Copy the listing below line for line, changing nothing.

■ Information given
:::

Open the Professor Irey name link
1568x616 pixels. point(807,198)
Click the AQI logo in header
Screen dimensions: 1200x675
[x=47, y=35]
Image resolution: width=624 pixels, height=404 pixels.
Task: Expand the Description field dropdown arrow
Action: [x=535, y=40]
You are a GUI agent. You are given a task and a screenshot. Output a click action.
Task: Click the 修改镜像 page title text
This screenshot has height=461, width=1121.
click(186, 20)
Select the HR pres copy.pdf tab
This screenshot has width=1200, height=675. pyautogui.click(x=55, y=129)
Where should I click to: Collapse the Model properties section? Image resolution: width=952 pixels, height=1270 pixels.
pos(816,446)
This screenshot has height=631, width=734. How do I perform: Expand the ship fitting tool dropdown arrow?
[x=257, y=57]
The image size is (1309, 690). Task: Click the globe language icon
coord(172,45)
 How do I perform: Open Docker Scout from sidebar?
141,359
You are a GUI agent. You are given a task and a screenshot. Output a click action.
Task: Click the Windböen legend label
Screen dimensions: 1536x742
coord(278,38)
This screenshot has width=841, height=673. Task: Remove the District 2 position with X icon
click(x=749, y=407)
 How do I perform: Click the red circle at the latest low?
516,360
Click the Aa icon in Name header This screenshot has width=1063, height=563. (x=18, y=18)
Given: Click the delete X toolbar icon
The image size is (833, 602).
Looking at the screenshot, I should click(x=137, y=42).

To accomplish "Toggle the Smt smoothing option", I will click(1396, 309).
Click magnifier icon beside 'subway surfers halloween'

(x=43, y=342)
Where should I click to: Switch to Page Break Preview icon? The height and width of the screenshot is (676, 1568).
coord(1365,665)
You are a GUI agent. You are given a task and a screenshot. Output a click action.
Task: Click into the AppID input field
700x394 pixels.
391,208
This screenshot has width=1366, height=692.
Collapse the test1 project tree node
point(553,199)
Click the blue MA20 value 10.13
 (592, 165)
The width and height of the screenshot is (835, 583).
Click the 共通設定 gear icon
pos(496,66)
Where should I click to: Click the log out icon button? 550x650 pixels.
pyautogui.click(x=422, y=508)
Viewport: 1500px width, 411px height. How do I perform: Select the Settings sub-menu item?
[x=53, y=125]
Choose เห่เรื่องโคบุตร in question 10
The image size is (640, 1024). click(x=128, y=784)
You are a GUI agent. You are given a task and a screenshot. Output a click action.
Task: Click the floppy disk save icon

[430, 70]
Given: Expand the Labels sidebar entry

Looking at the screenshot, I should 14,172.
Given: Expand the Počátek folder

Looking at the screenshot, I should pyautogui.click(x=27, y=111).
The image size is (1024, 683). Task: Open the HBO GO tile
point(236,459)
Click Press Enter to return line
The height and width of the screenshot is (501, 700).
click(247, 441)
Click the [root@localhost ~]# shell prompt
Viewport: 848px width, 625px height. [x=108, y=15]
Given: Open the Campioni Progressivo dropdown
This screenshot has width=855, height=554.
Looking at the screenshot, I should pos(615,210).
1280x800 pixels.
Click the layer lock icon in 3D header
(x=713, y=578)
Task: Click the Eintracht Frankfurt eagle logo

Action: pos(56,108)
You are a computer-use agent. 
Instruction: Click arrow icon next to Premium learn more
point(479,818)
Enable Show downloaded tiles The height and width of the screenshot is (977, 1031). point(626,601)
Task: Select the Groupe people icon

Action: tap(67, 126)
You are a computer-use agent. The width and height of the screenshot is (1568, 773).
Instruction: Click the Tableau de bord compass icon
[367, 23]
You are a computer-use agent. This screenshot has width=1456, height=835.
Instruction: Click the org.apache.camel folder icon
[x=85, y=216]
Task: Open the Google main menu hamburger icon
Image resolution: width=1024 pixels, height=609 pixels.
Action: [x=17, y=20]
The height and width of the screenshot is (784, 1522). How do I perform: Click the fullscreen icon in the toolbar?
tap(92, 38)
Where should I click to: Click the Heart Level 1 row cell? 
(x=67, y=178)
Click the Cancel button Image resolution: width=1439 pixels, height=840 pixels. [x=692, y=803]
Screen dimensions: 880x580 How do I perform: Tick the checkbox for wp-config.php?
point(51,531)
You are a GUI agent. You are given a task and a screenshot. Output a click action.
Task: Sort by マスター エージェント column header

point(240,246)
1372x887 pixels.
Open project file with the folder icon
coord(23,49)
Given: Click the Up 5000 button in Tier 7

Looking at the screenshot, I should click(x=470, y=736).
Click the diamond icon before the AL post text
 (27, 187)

:::

■ Solution below
Open the Professor Irey name link
1568x616 pixels. point(807,198)
Click the AQI logo in header
Screen dimensions: 1200x675
[x=47, y=35]
Image resolution: width=624 pixels, height=404 pixels.
Task: Expand the Description field dropdown arrow
Action: [x=535, y=40]
You are a GUI agent. You are given a task and a screenshot. Output a click action.
Task: Click the 修改镜像 page title text
This screenshot has height=461, width=1121.
click(186, 20)
Select the HR pres copy.pdf tab
This screenshot has width=1200, height=675. pyautogui.click(x=55, y=129)
Where should I click to: Collapse the Model properties section? Image resolution: width=952 pixels, height=1270 pixels.
pos(816,446)
This screenshot has height=631, width=734. How do I perform: Expand the ship fitting tool dropdown arrow?
[x=257, y=57]
The image size is (1309, 690). Task: Click the globe language icon
coord(172,45)
 How do I perform: Open Docker Scout from sidebar?
141,359
You are a GUI agent. You are given a task and a screenshot. Output a click action.
Task: Click the Windböen legend label
Screen dimensions: 1536x742
coord(278,38)
This screenshot has width=841, height=673. Task: Remove the District 2 position with X icon
click(x=749, y=407)
 How do I perform: Click the red circle at the latest low?
516,360
Click the Aa icon in Name header This screenshot has width=1063, height=563. (x=18, y=18)
Given: Click the delete X toolbar icon
The image size is (833, 602).
Looking at the screenshot, I should click(x=137, y=42).

To accomplish "Toggle the Smt smoothing option", I will click(1396, 309).
Click magnifier icon beside 'subway surfers halloween'

(x=43, y=342)
Where should I click to: Switch to Page Break Preview icon? The height and width of the screenshot is (676, 1568).
coord(1365,665)
You are a GUI agent. You are given a task and a screenshot. Output a click action.
Task: Click into the AppID input field
700x394 pixels.
391,208
This screenshot has width=1366, height=692.
Collapse the test1 project tree node
point(553,199)
Click the blue MA20 value 10.13
 (592, 165)
The width and height of the screenshot is (835, 583).
Click the 共通設定 gear icon
pos(496,66)
Where should I click to: Click the log out icon button? 550x650 pixels.
pyautogui.click(x=422, y=508)
Viewport: 1500px width, 411px height. How do I perform: Select the Settings sub-menu item?
[x=53, y=125]
Choose เห่เรื่องโคบุตร in question 10
The image size is (640, 1024). click(x=128, y=784)
You are a GUI agent. You are given a task and a screenshot. Output a click action.
Task: Click the floppy disk save icon

[430, 70]
Given: Expand the Labels sidebar entry

Looking at the screenshot, I should 14,172.
Given: Expand the Počátek folder

Looking at the screenshot, I should pyautogui.click(x=27, y=111).
The image size is (1024, 683). Task: Open the HBO GO tile
point(236,459)
Click Press Enter to return line
The height and width of the screenshot is (501, 700).
click(247, 441)
Click the [root@localhost ~]# shell prompt
Viewport: 848px width, 625px height. [x=108, y=15]
Given: Open the Campioni Progressivo dropdown
This screenshot has width=855, height=554.
Looking at the screenshot, I should pos(615,210).
1280x800 pixels.
Click the layer lock icon in 3D header
(x=713, y=578)
Task: Click the Eintracht Frankfurt eagle logo

Action: pos(56,108)
You are a computer-use agent. 
Instruction: Click arrow icon next to Premium learn more
point(479,818)
Enable Show downloaded tiles The height and width of the screenshot is (977, 1031). point(626,601)
Task: Select the Groupe people icon

Action: tap(67, 126)
You are a computer-use agent. The width and height of the screenshot is (1568, 773).
Instruction: Click the Tableau de bord compass icon
[367, 23]
You are a computer-use agent. This screenshot has width=1456, height=835.
Instruction: Click the org.apache.camel folder icon
[x=85, y=216]
Task: Open the Google main menu hamburger icon
Image resolution: width=1024 pixels, height=609 pixels.
Action: [x=17, y=20]
The height and width of the screenshot is (784, 1522). How do I perform: Click the fullscreen icon in the toolbar?
tap(92, 38)
Where should I click to: Click the Heart Level 1 row cell? 
(x=67, y=178)
Click the Cancel button Image resolution: width=1439 pixels, height=840 pixels. [x=692, y=803]
Screen dimensions: 880x580 How do I perform: Tick the checkbox for wp-config.php?
point(51,531)
You are a GUI agent. You are given a task and a screenshot. Output a click action.
Task: Sort by マスター エージェント column header

point(240,246)
1372x887 pixels.
Open project file with the folder icon
coord(23,49)
Given: Click the Up 5000 button in Tier 7

Looking at the screenshot, I should click(x=470, y=736).
Click the diamond icon before the AL post text
 (27, 187)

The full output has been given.